La postérité induit de ces déformations. Surtout quand la barrière du langage est si haute que l'intérêt du sujet n'entraîne pas automatiquement de traduction. D'un point de vue occidental, Kaoru Abe restera longtemps unheimlich – l'inquiétante étrangeté chère à la psychanalyse. Est-ce qu'il était une extension exotique, un rejeton isolé du Kaputtspiel ? Il est vrai que sa musique était bien un assaut planifié contre la culture et la société de son pays, mais il refusait le phénomène de groupe, la communauté, il ne cherchait pas à libérer les autres, cette rébellion était toute personnelle. Est-ce qu'il était un précurseur intuitif des communications empathiques de Derek Bailey ? Mais je ne vois pas, justement, ce qui dans le corpus auquel il avait accès au Japon en 1968-1970, lui aurait permis d'aboutir à des conclusions parallèles à celles de Bailey. Il faut peut-être tout simplement balancer toutes ces considérations aux orties, les comparaisons ne résistent pas à l'écoute au feeling, insiste Sabu. Il serait suprêmement, et juste cela, il serait temporairement, l'incarnation de quelque chose de spécifiquement japonais, ce continent oublié de la musique expérimentale, qui doit bien peu à nos jeunes civilisations.
************
#### [OBJECTIF]
Restituez le passage sur Kaoru Abe en entier, mot pour mot, sans rien y modifier.

#### [EXTRAIT DES DONNÉES]
************
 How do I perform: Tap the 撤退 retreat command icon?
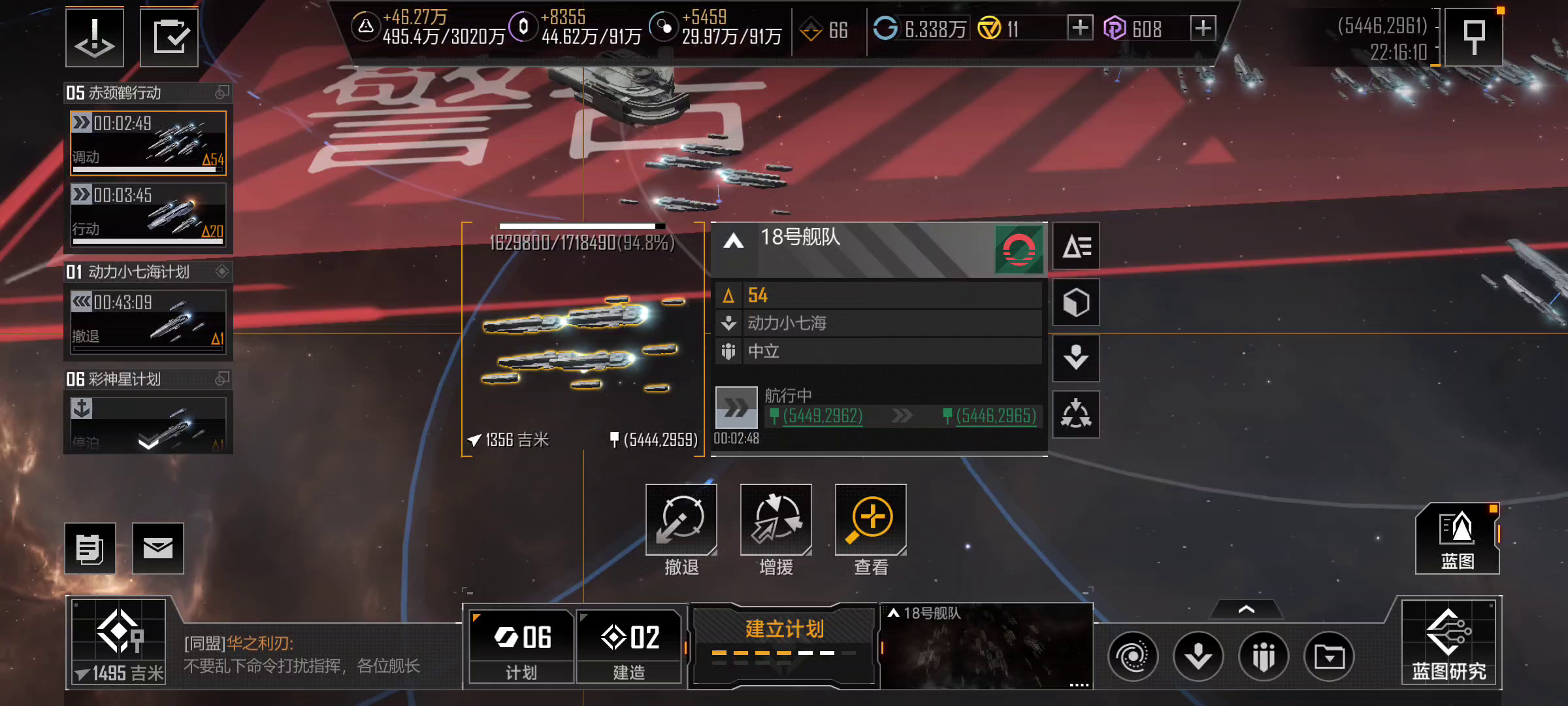pos(681,520)
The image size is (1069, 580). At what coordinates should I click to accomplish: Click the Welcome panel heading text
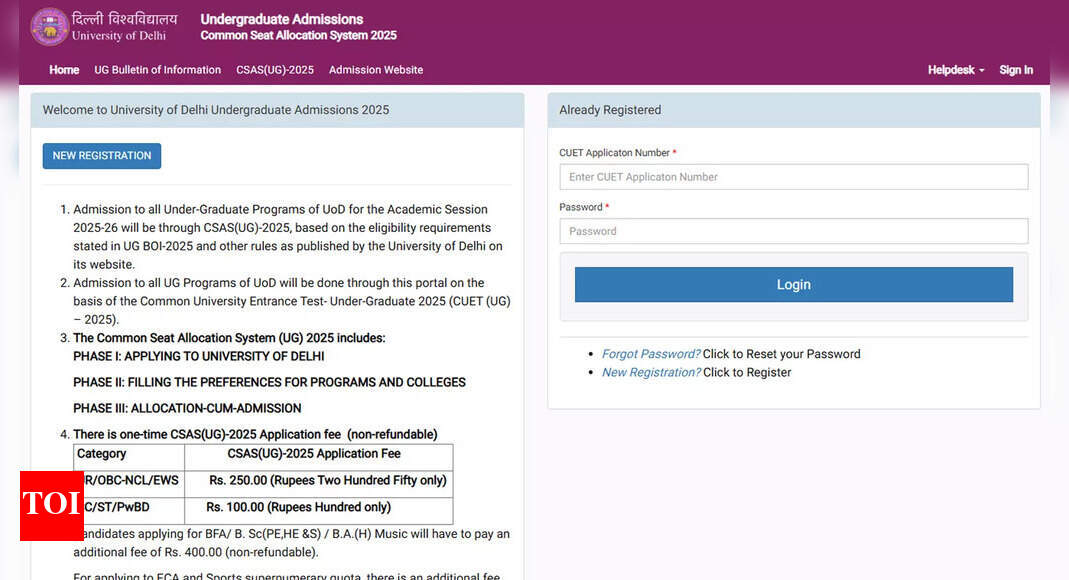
************
#### [RÉSULTAT FINAL]
La postérité induit de ces déformations. Surtout quand la barrière du langage est si haute que l'intérêt du sujet n'entraîne pas automatiquement de traduction. D'un point de vue occidental, Kaoru Abe restera longtemps unheimlich – l'inquiétante étrangeté chère à la psychanalyse. Est-ce qu'il était une extension exotique, un rejeton isolé du Kaputtspiel ? Il est vrai que sa musique était bien un assaut planifié contre la culture et la société de son pays, mais il refusait le phénomène de groupe, la communauté, il ne cherchait pas à libérer les autres, cette rébellion était toute personnelle. Est-ce qu'il était un précurseur intuitif des communications empathiques de Derek Bailey ? Mais je ne vois pas, justement, ce qui dans le corpus auquel il avait accès au Japon en 1968-1970, lui aurait permis d'aboutir à des conclusions parallèles à celles de Bailey. Il faut peut-être tout simplement balancer toutes ces considérations aux orties, les comparaisons ne résistent pas à l'écoute au feeling, insiste Sabu. Il serait suprêmement, et juste cela, il serait temporairement, l'incarnation de quelque chose de spécifiquement japonais, ce continent oublié de la musique expérimentale, qui doit bien peu à nos jeunes civilisations.